Martinez and colleagues36 conducted a prospective study of wheezing during the first six years of life in a group of over 1000 children. A third of these children developed wheezing illness during the first three years, of which 40% were still wheezing at the age of 6 years and many had developed lung function abnormalities. However, the other 60% had become symptom free. Thus, if all were treated in the first three years with inhaled steroids 60% would be treated unnecessarily. On the other hand, if none were treated the opportunity to prevent lung function abnormalities in some would be lost.

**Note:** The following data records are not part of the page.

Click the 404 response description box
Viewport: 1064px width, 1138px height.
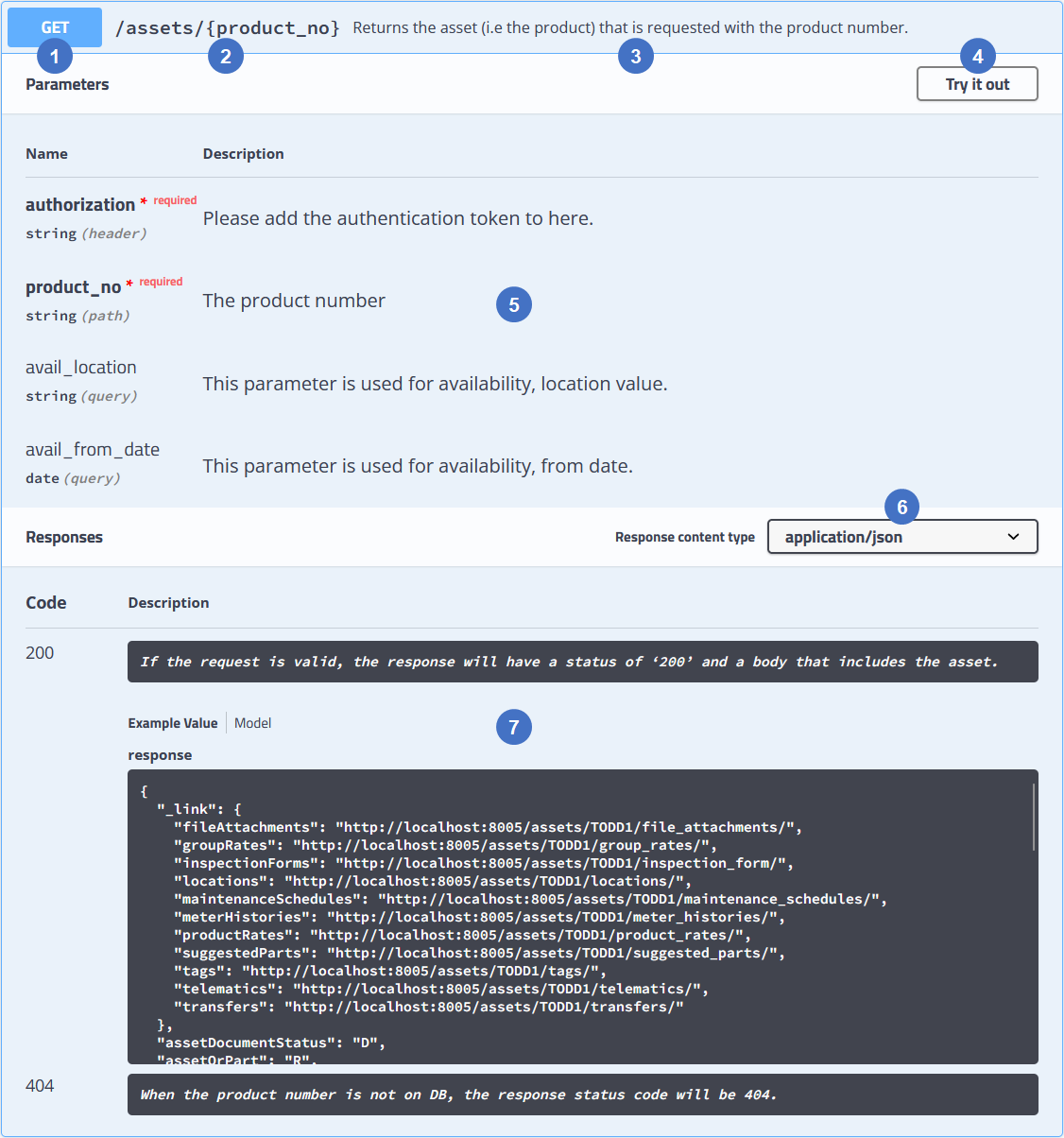click(x=582, y=1095)
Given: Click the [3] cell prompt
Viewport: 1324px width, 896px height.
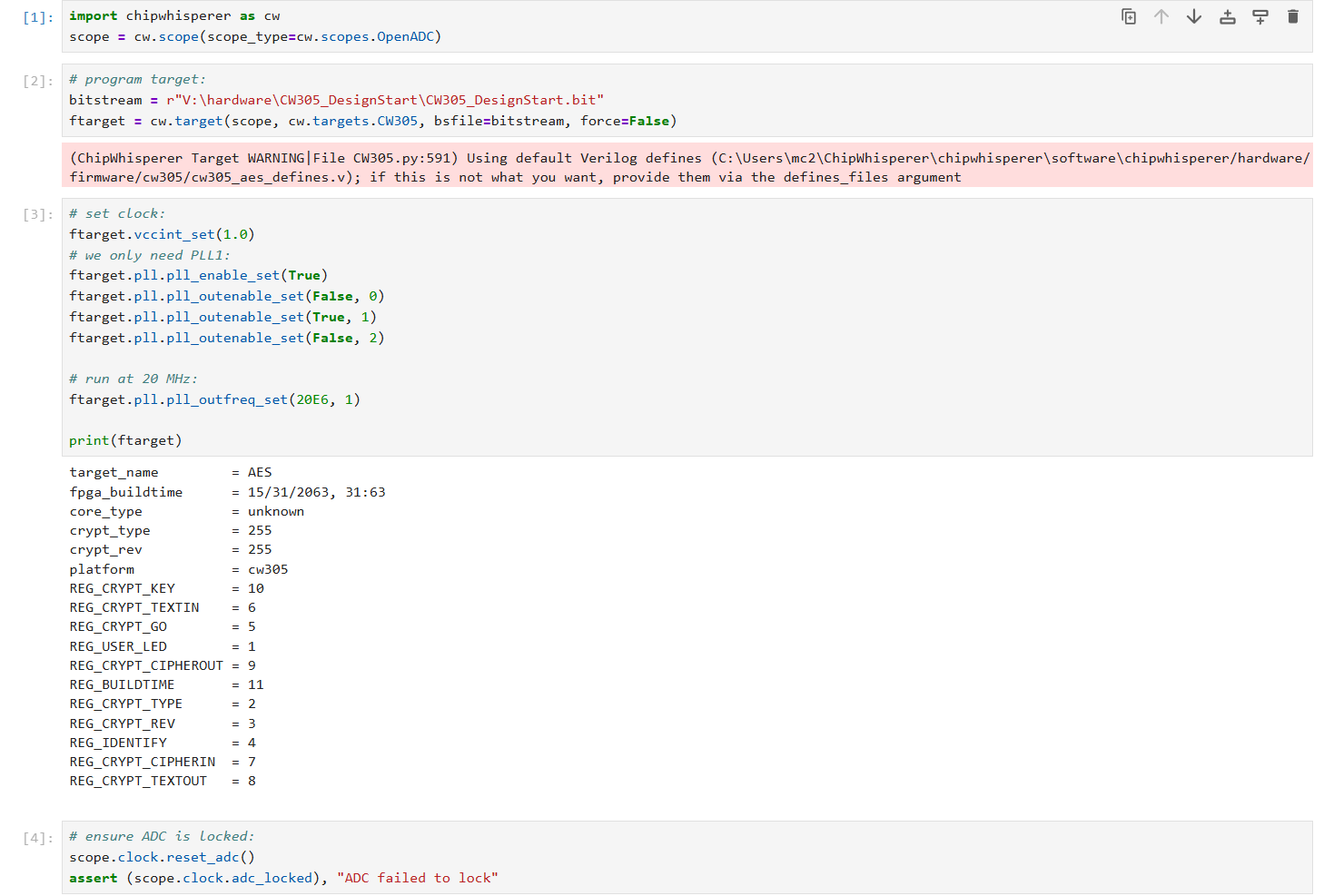Looking at the screenshot, I should [x=37, y=214].
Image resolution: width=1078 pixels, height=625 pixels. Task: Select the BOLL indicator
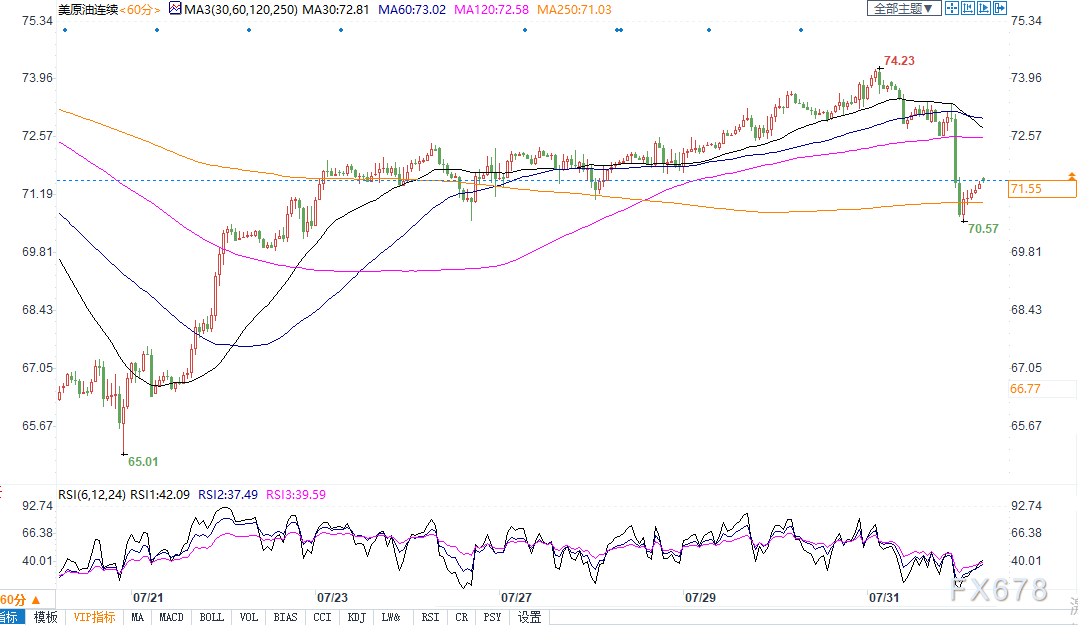[x=211, y=617]
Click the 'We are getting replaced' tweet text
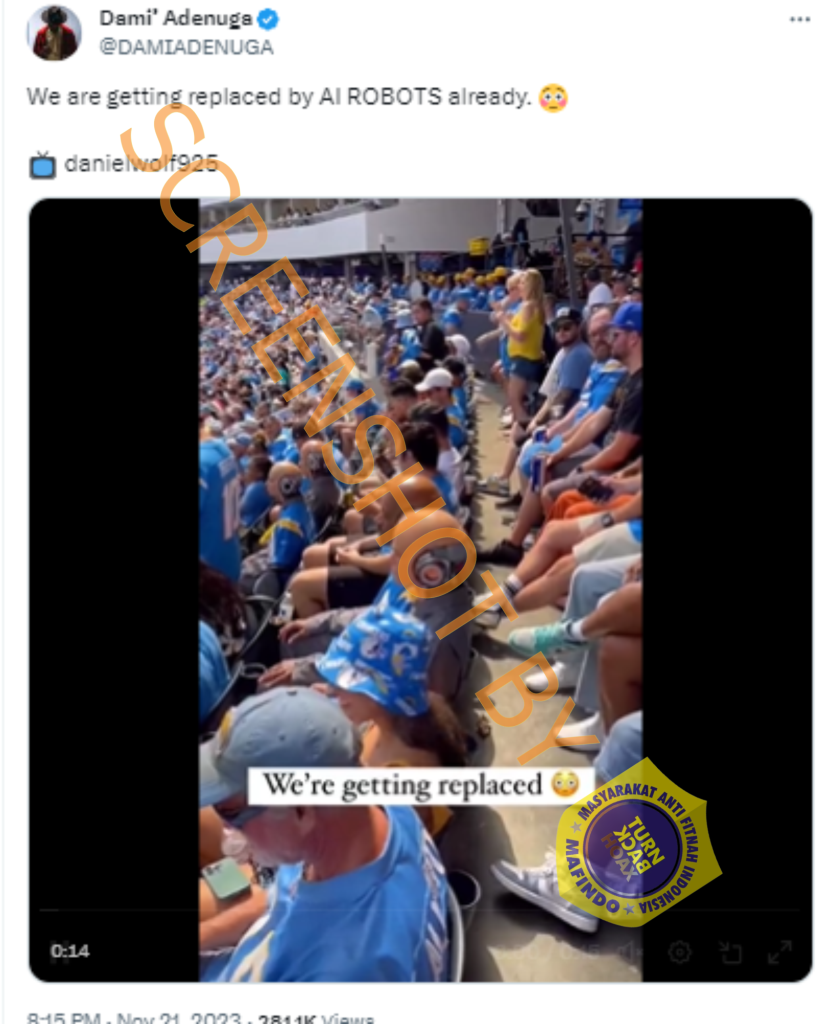This screenshot has width=831, height=1024. coord(279,97)
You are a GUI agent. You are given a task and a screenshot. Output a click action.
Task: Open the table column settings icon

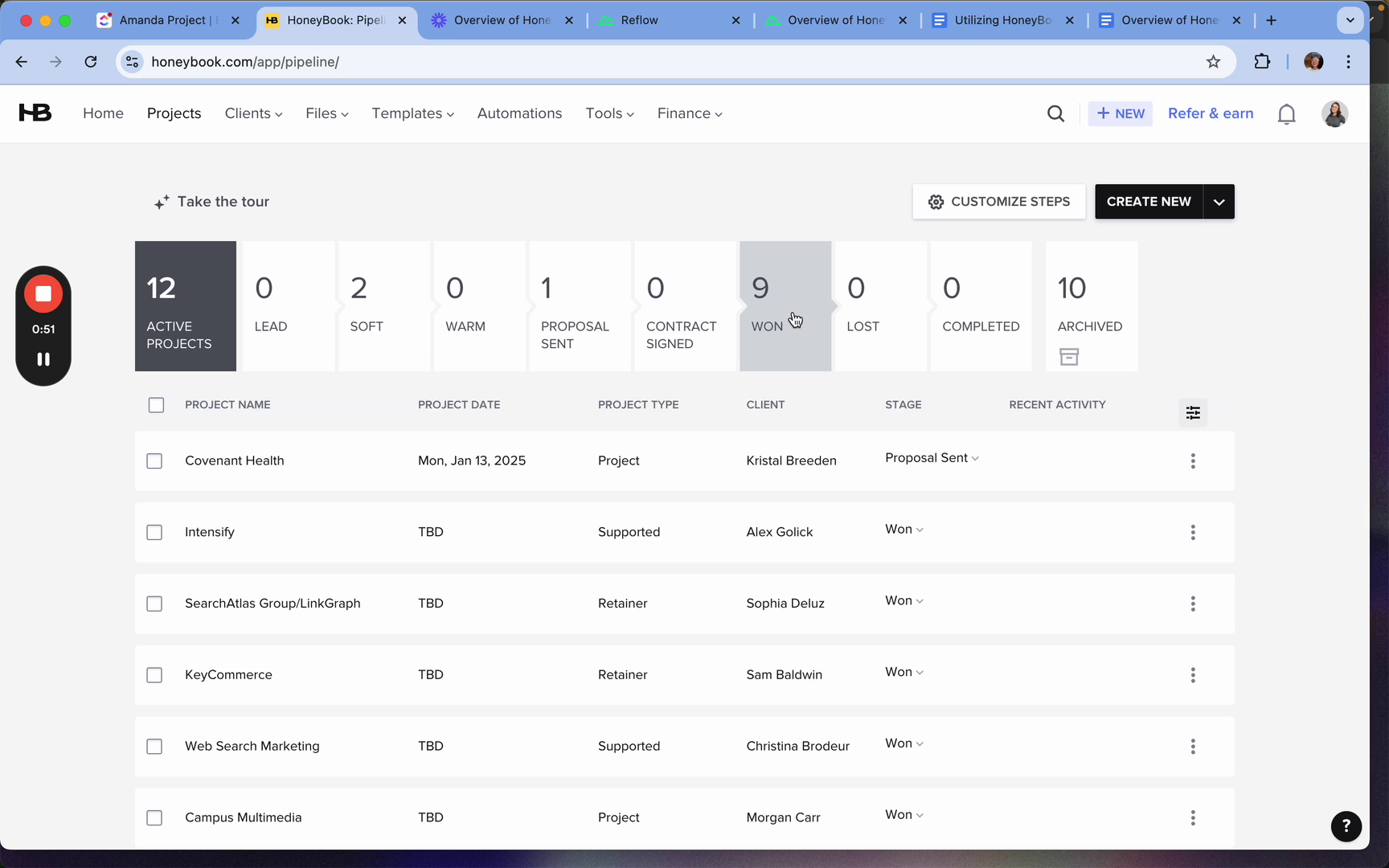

Examination of the risk factors associated with asthma may help to define which children to treat. Parental asthma, particularly if both parents are affected, is a significant risk factor (40%), although it only accounts for 0.3% of the persistent wheezing child population.37 The presence or absence of parental atopy is also a frequently reported risk factor; if one parent is affected the risk is 19% whereas if neither are affected the risk falls to 13%. However, many children who develop persistent wheezing do not have a parental history of asthma or atopy. To date, there are no established guidelines regarding which patients to treat. However, it is logical to treat preschool children who exhibit frequent persistent symptoms, severe exacerbations, or who have clinical evidence of lung hyperinflation between attacks. A lower threshold to introduce inhaled steroid treatment should be applied to those with a personal or family history of atopy or increased concentrations of eosinophil cationic protein.
The data presented within this review show that inhaled corticosteroids effectively manage childhood asthma by improving symptom control and lung function. However, at recommended doses some, but not all, corticosteroids may be associated with growth retardation in asthmatic children.
Many children who experience wheezing during their early childhood outgrow their symptoms. Those who experience severe wheezing are more likely to have persistent symptoms. Thus preschool children who experience frequent exacerbations or who have frequent and persistent or severe wheezing should be treated with inhaled steroids.
Inhaled corticosteroids are recommended for the treatment of persistent asthma of all severities in school age children, but the lowest possible effective dose should be used.3-5 When high doses of inhaled corticosteroids are necessary, the clinical benefits must be balanced against the possibility of growth retardation. Patient growth should be carefully monitored and the dose reduced according to symptom improvement.
Beclomethasone dipropionate at a dose of 400 μg/day may cause growth deceleration, particularly if used in children with mild asthma. On the other hand fluticasone propionate at recommended doses (100–200 μg/day) does not retard growth and is at least as effective as other therapeutic options.